━━ Given records ━━

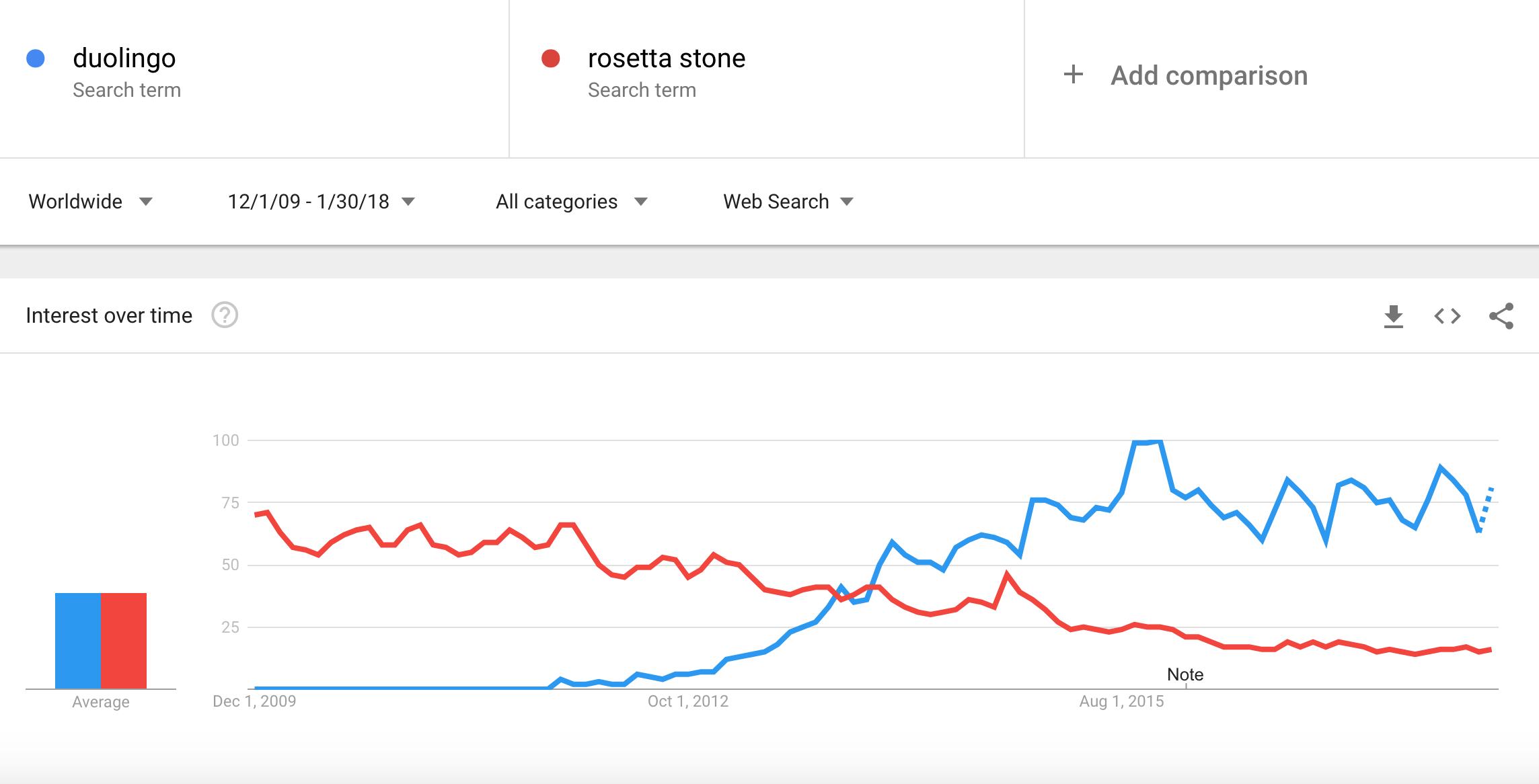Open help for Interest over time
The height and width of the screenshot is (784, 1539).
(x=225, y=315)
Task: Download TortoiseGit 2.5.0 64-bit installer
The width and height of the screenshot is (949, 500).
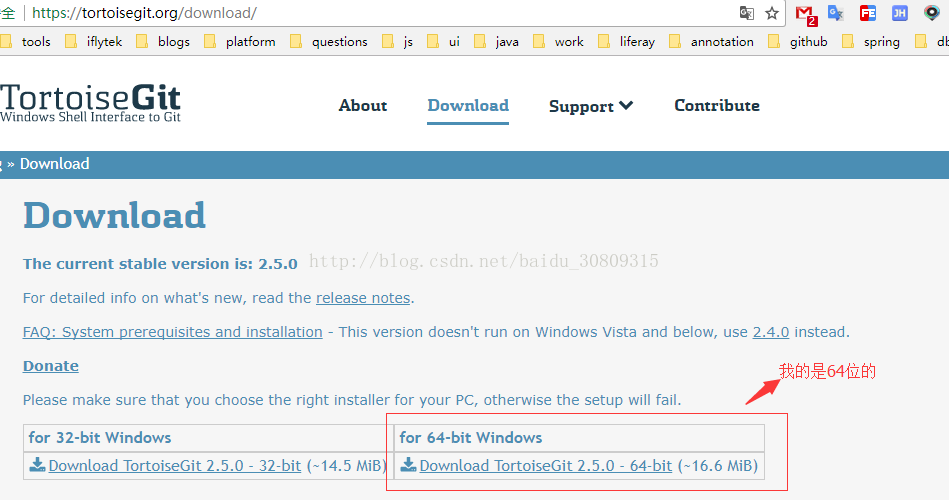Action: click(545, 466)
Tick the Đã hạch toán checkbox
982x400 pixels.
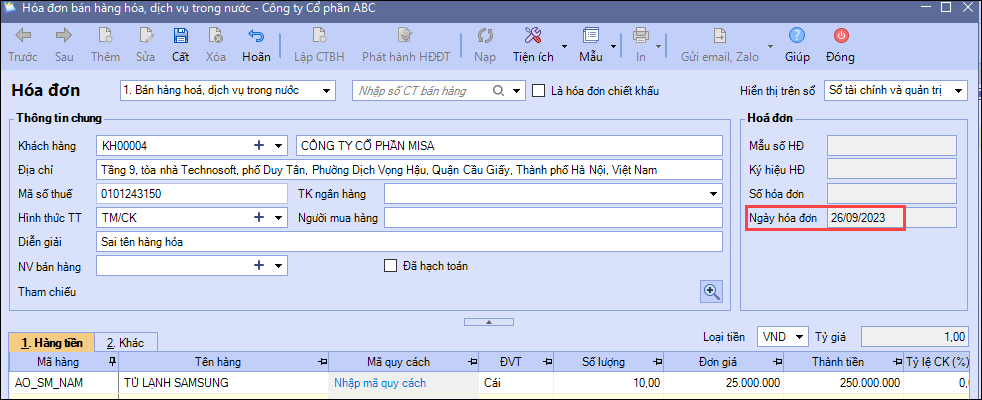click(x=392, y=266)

━━━
━━ Given records ━━

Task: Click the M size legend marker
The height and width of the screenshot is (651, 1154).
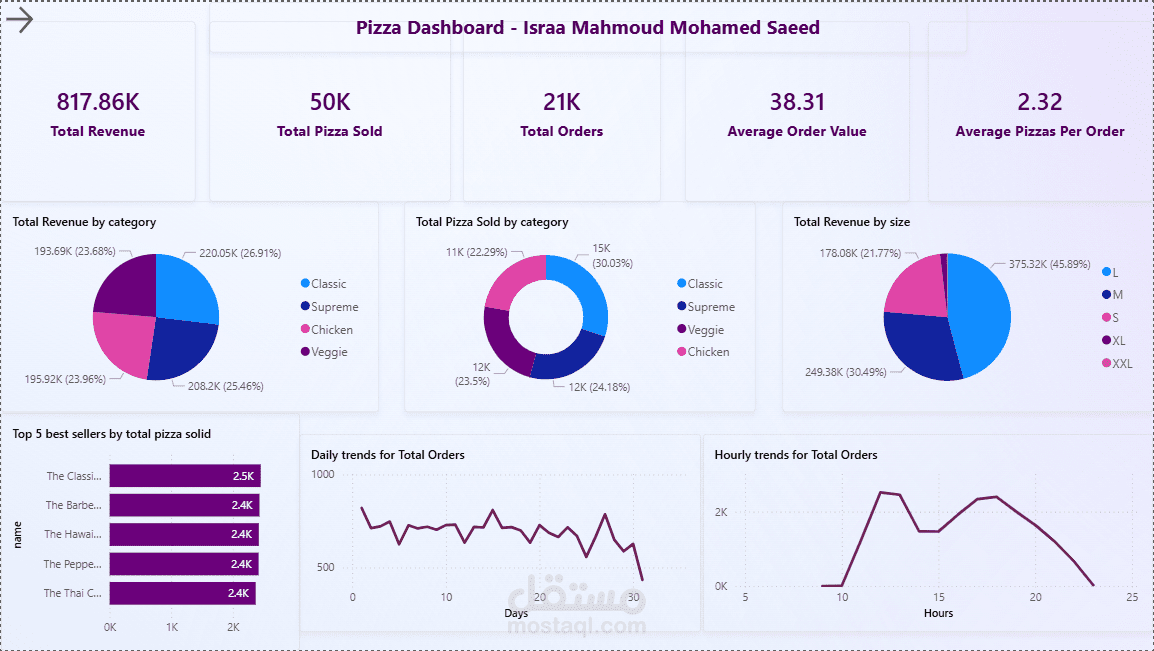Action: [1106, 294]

━━━

What is the number of lines in the records that include "Task"? Answer with that number alone.

2